How to Do Quick-and-Easy Redactions in Cellebrite Physical Analyzer
A hot topic these days is on methods to quickly redact items from a phone-extraction report. This is relevant in eDiscovery cases and seems to be surfacing more than before. Recently, one of our customers was provided a list of terms and names to be redacted from the report but didn’t know where to begin. We get this question frequently enough, so we thought this would be a good time to share the easiest and quickest way to do redactions on phone extractions.
The first step you need to take is to create a word list in Cellebrite Physical Analyzer (PA) that contains the words you don’t want to see. I know this sounds backwards but stick with me and we’ll get to where we need to be.
Don’t let the screenshot above confuse you! It’s a preview of what’s to come in the next PA update, but the menu is the same in earlier versions of PA that many of you are familiar with.
After you select “Watch list editor,” create a new watch list. In this example, I’m choosing to eliminate all references to two members of Cellebrite’s Solutions Engineering team, Paul Lorentz and Ronen Engler.
For test purposes, I tried a couple of different entries (this will prove important later), but for now, let’s continue. You’ll note I also added a phone number and a partial phone number.
Once your watch list is built, you’ll need to run it against the extraction where you expect to find the information (see screenshot below).
Now, go check the project tree, or, if you’re cool like me and updated to 7.33 already, the “Insights” tab.
The list above is what success looks like. This is also a good time to discuss how you format words and phone numbers in your watch list. We’ll start with the phone number.
Because phones store numbers in different formats, (000)000-0000 or 000000000 or some variant thereof, I generally shy away from searching for an entire number regardless of whether I’m doing a watch list or a project search.
In my experience, searching for the last four digits of the phone number is sufficient in most cases. This proved to be true here in my experiment. You’ll recall that in the watch list above, I put the entire phone number in one entry and the partial number in the other. The partial phone number found and highlighted more instances of the phone number I was targeting than the full number did. Keep this in mind when you are doing your own searches.
Ok that’s great, but how do we redact? This is the “quick-and-easy” part. Below is a snippet of my results.
I’m going to deselect all of the results from the watch list view.
And that’s it. Seriously, that’s all it takes. Let’s validate this by examining the Calendar view.
In the view above, every deselected item represents the watch list hits for Calendar entries that you did not want to include. (How about that timeline graph up top, eh?).

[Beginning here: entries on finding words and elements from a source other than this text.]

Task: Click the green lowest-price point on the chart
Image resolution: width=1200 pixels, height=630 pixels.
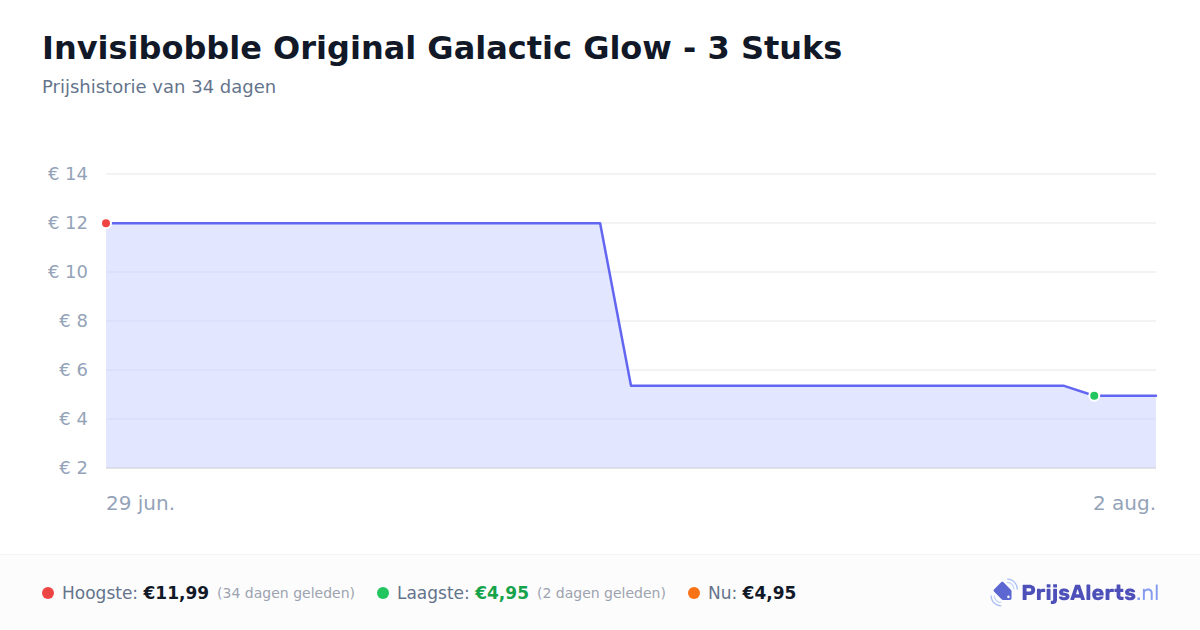Action: [x=1094, y=396]
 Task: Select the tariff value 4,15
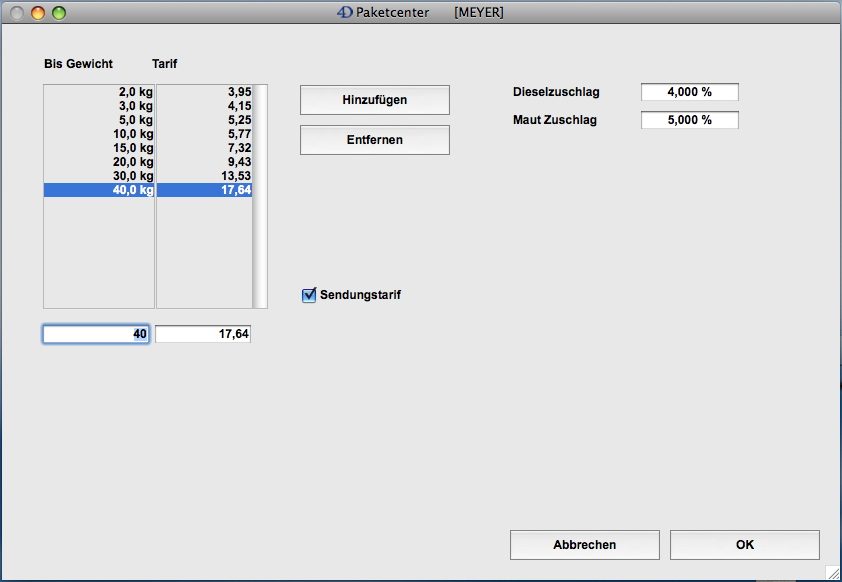tap(205, 105)
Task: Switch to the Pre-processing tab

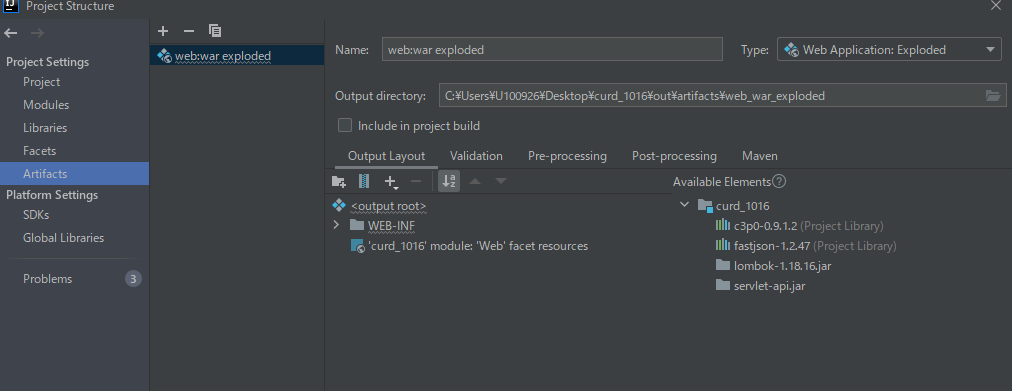Action: click(567, 156)
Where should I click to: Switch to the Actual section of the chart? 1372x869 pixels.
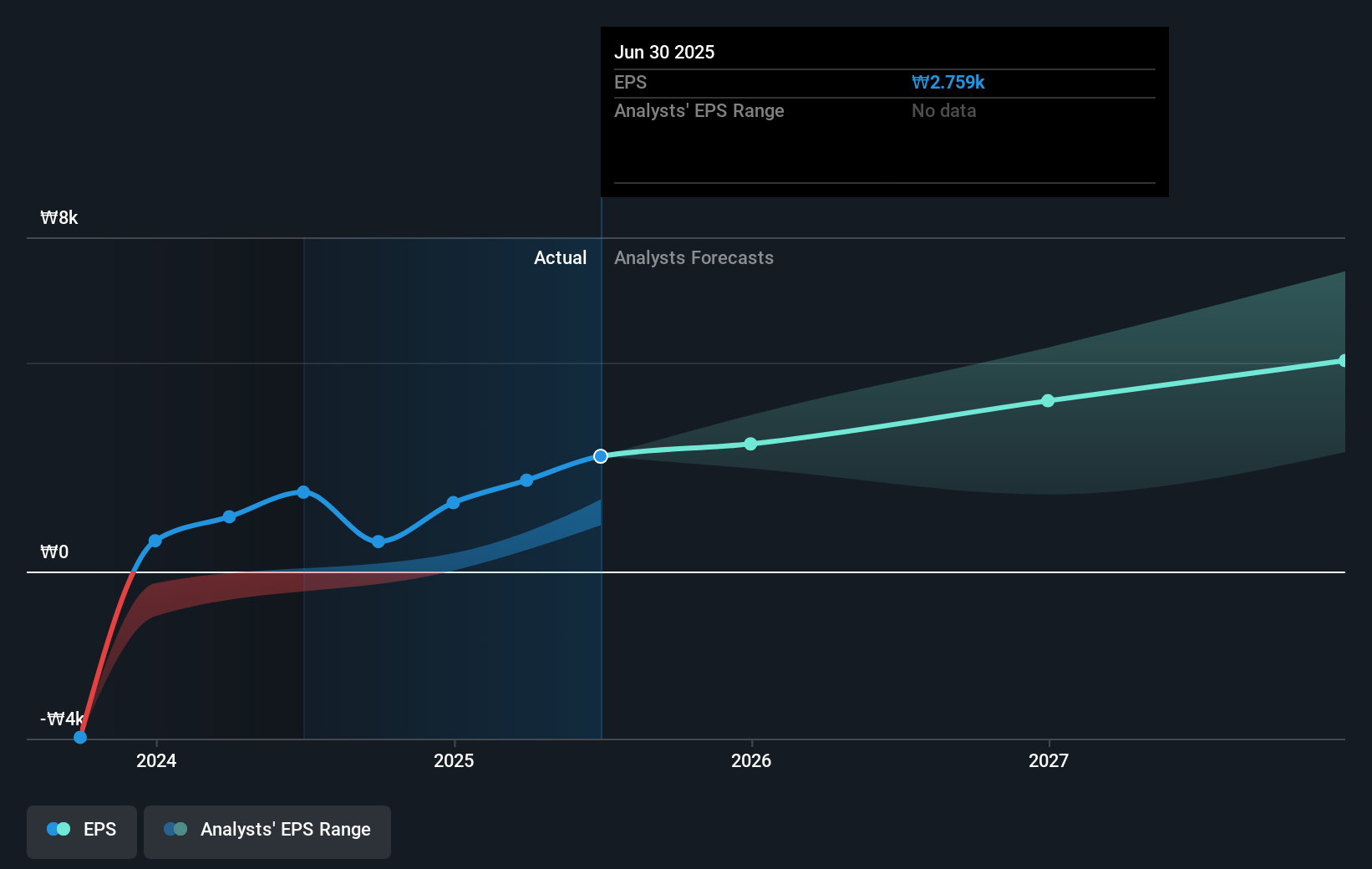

From here, it’s a matter of generating a report with selected items only and you’re good to go. For this example, I generated a UFED Reader report and I left all the defaults in place. Once opened in UFED Reader, I conducted a simple keyword search to ensure the data has been redacted. As you can see, all references to “Paul Lorentz” are now gone, and I promise, all the others are gone as well (I checked!).
One thing to note: when you’re searching word lists, be as granular as you can be without accidentally eliminating anything you may want. Notice my earlier word list (below).
“Paul Lorentz” took out all references to, well, Paul Lorentz. “Paul” took out all the Paul’s. This is where you must be careful because there were other “Pauls” on my phone that I would not have cared or needed to eliminate that were taken out. So, when it comes to names (or anything else for that matter), if your search is too broad, you may lose valuable information. If it’s too narrow, you may miss something. We recommend using a test dataset to practice. This way you know your methods are working.
However, if you know there is something in your report that needs to be redacted (protected legal communication, for instance), a watch list may be the quick-and-easy solution for getting rid of that data without having to go into each tab and individually select items.
As always, best practices include validating your hits before redacting to ensure you don’t over include and omit something of relevance.